Saved entries:

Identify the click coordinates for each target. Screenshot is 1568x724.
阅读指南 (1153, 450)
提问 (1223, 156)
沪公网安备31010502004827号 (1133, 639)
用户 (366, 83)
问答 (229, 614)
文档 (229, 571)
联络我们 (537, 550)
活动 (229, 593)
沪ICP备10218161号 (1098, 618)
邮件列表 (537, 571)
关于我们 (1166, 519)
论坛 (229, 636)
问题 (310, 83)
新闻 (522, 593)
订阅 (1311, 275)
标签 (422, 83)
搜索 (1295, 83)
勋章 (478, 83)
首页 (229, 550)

---

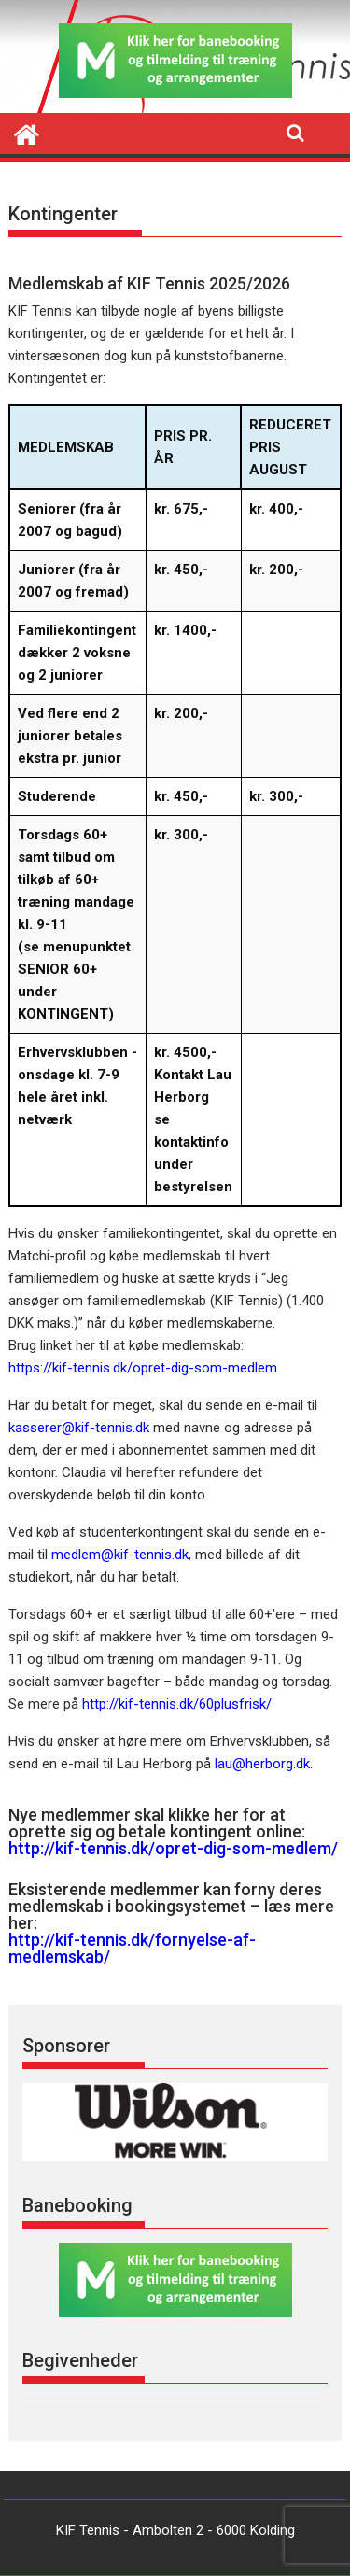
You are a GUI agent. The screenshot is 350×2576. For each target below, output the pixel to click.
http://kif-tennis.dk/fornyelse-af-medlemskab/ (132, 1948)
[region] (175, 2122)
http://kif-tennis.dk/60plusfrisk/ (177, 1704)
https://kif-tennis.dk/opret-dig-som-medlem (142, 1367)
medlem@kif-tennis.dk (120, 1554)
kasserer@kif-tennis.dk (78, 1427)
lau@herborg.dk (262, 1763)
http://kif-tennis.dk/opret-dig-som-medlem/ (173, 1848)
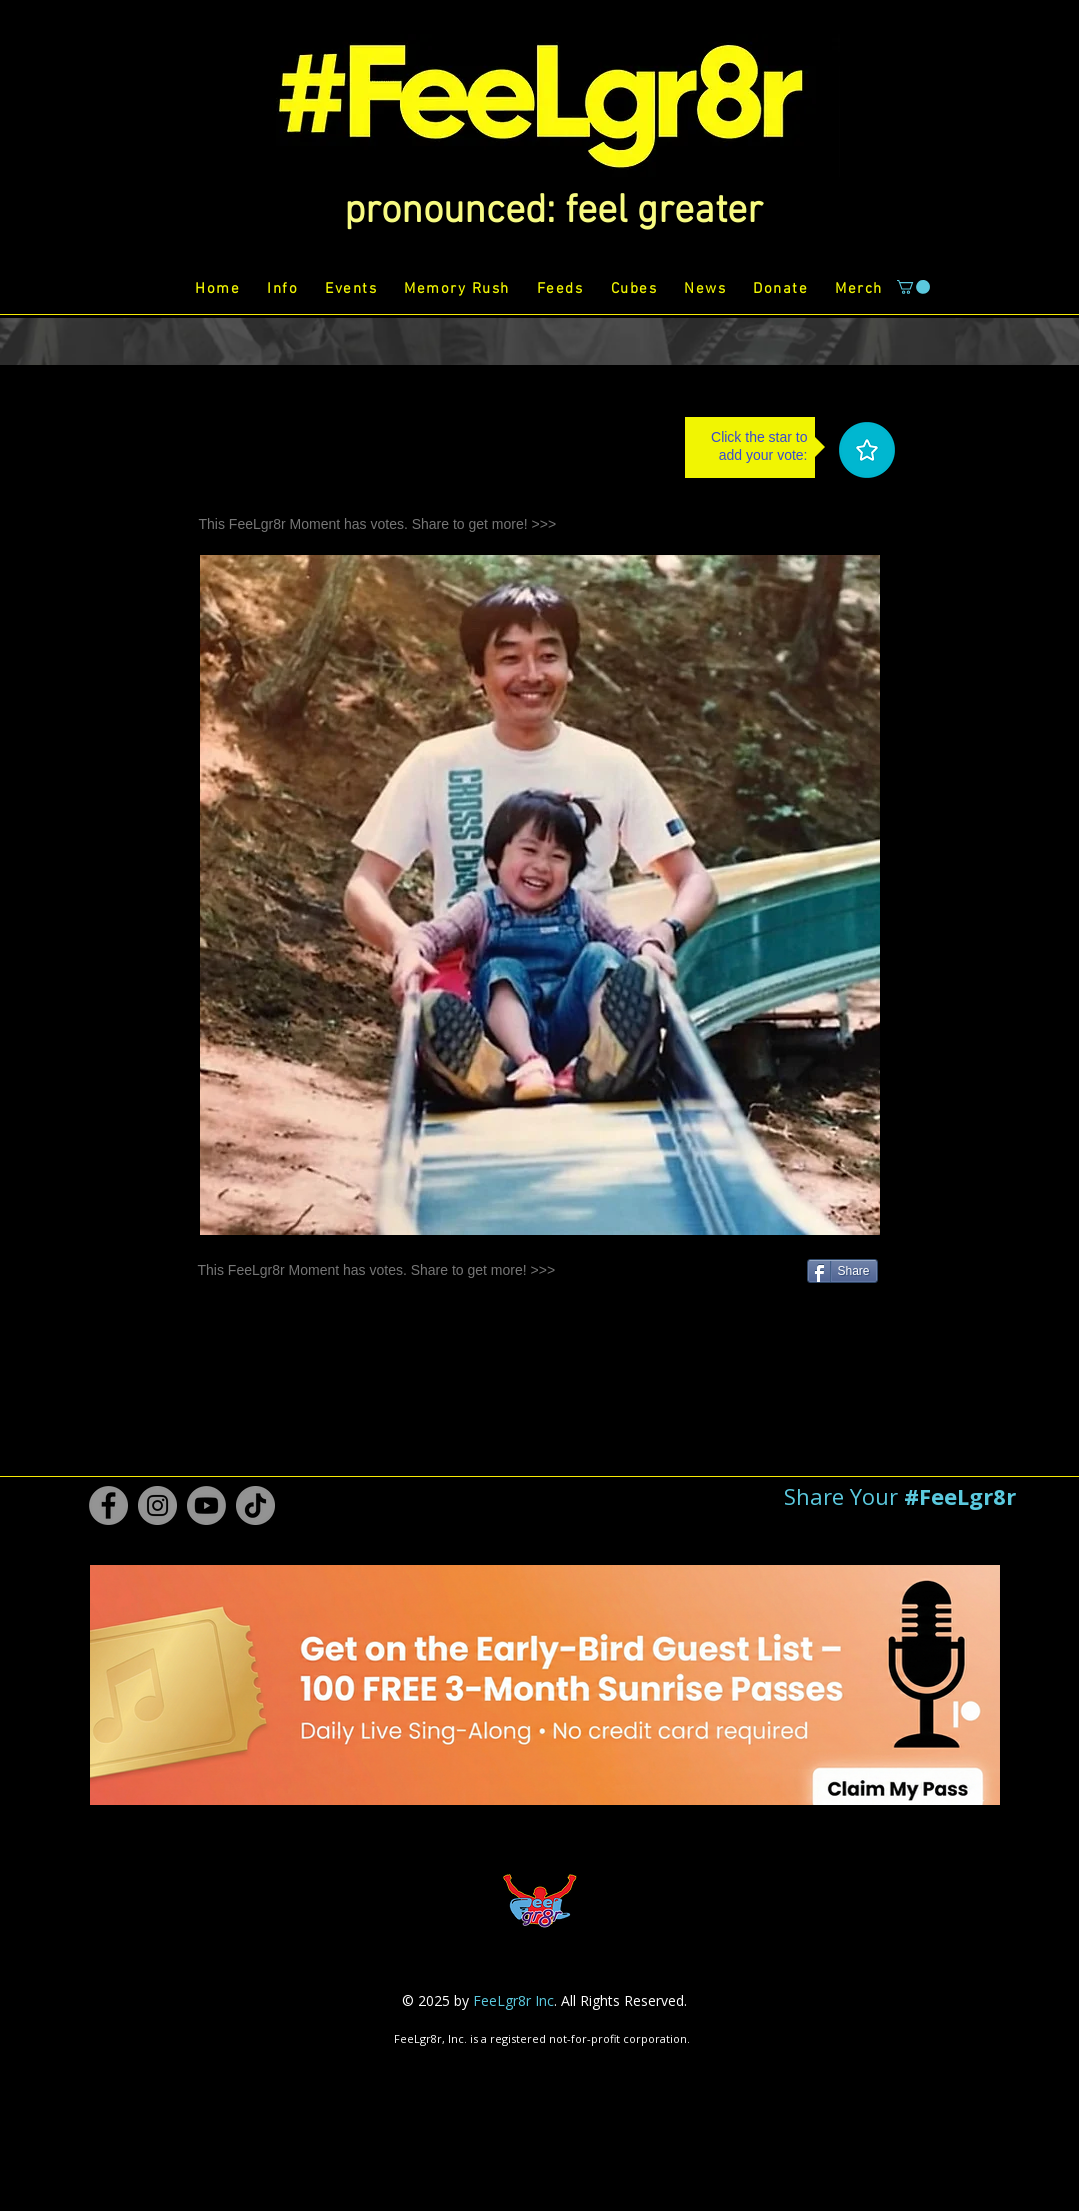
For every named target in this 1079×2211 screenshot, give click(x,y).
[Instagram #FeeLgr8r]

---

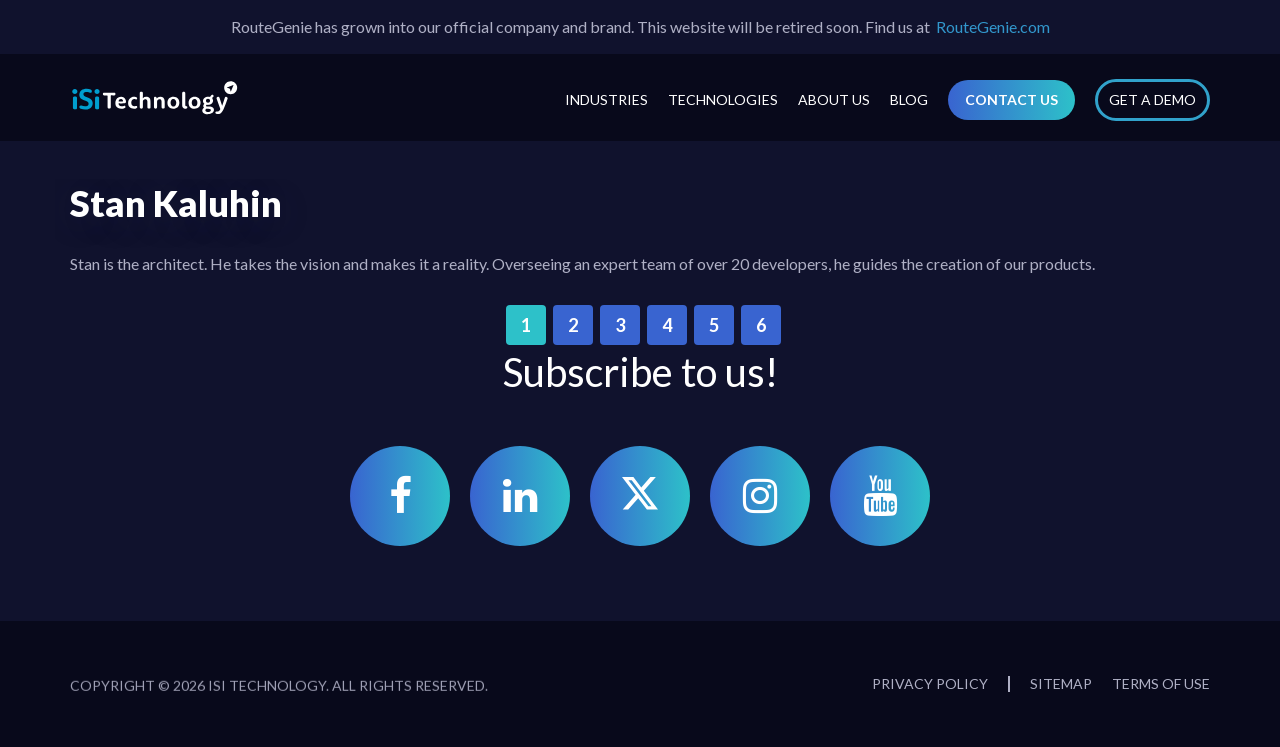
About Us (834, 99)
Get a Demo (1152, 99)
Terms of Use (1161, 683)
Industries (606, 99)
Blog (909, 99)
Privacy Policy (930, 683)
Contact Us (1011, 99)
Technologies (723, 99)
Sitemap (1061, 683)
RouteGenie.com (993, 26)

→ **Exercise goal**: Rewrite the records, starting at the line that has "Blog (909, 99)" and ending after the line that has "RouteGenie.com (993, 26)", with each coordinate in the answers multiplied by 2.4 and rounded to a whole number, halves rounding up. Leave the wording of every request as it is.

→ **Solution for this exercise**:
Blog (2182, 238)
Privacy Policy (2232, 1639)
Contact Us (2426, 238)
Technologies (1735, 238)
Sitemap (2546, 1639)
RouteGenie.com (2383, 62)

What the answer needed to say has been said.